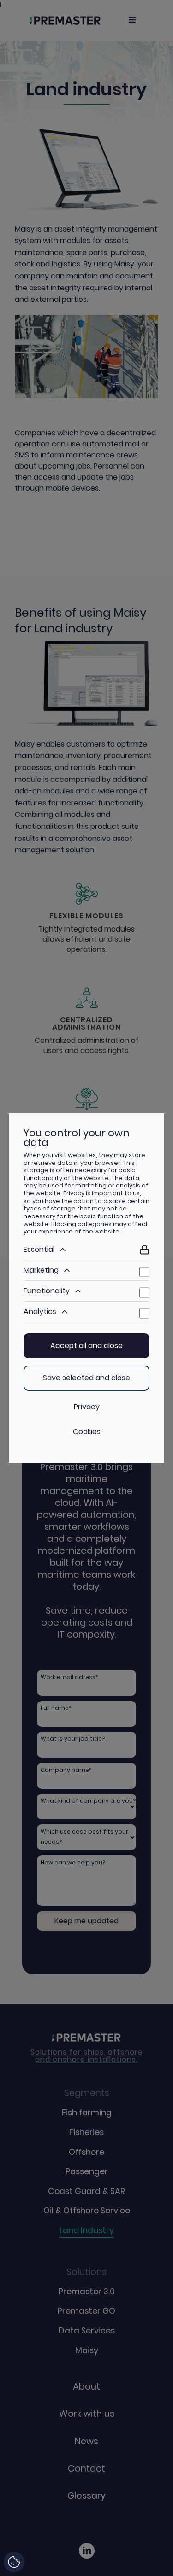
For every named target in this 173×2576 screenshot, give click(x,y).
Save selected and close (86, 1377)
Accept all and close (86, 1345)
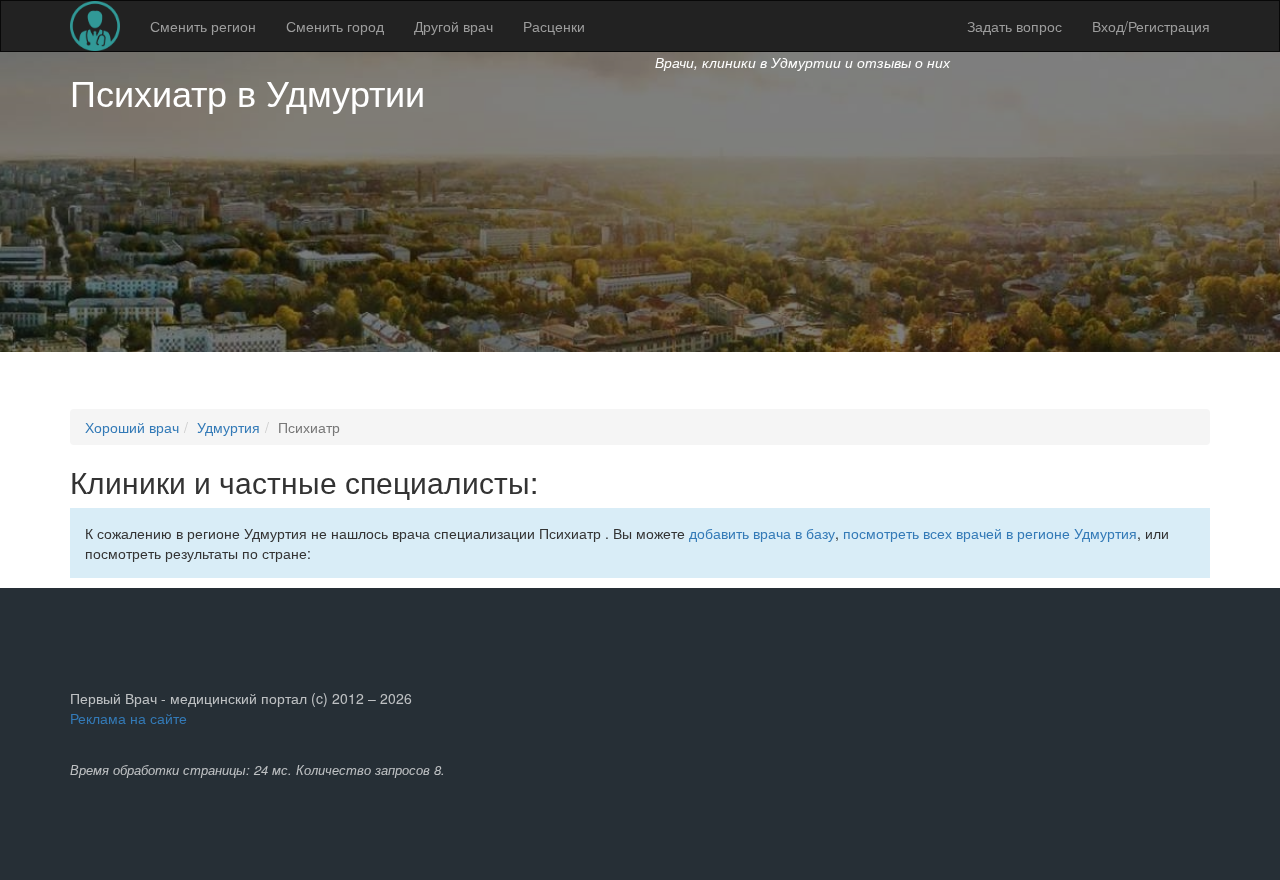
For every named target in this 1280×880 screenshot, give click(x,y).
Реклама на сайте (128, 718)
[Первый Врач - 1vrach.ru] (95, 26)
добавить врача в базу (762, 533)
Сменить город (335, 26)
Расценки (554, 26)
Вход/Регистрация (1151, 26)
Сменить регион (203, 26)
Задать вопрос (1014, 26)
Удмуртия (228, 427)
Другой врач (453, 26)
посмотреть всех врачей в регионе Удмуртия (990, 533)
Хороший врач (132, 427)
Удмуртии (345, 91)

____

Exercise prompt:
Everything in the records above is to be copied exactly, except the pictures.

Exercise result:
For every named target in this 173×2576 screenshot, give click(x,y).
Save selected and close (86, 1377)
Accept all and close (86, 1345)
For every named target in this 1280×880 screenshot, give click(x,y).
Реклама на сайте (128, 718)
[Первый Врач - 1vrach.ru] (95, 26)
добавить врача в базу (762, 533)
Сменить город (335, 26)
Расценки (554, 26)
Вход/Регистрация (1151, 26)
Сменить регион (203, 26)
Задать вопрос (1014, 26)
Удмуртия (228, 427)
Другой врач (453, 26)
посмотреть всех врачей в регионе Удмуртия (990, 533)
Хороший врач (132, 427)
Удмуртии (345, 91)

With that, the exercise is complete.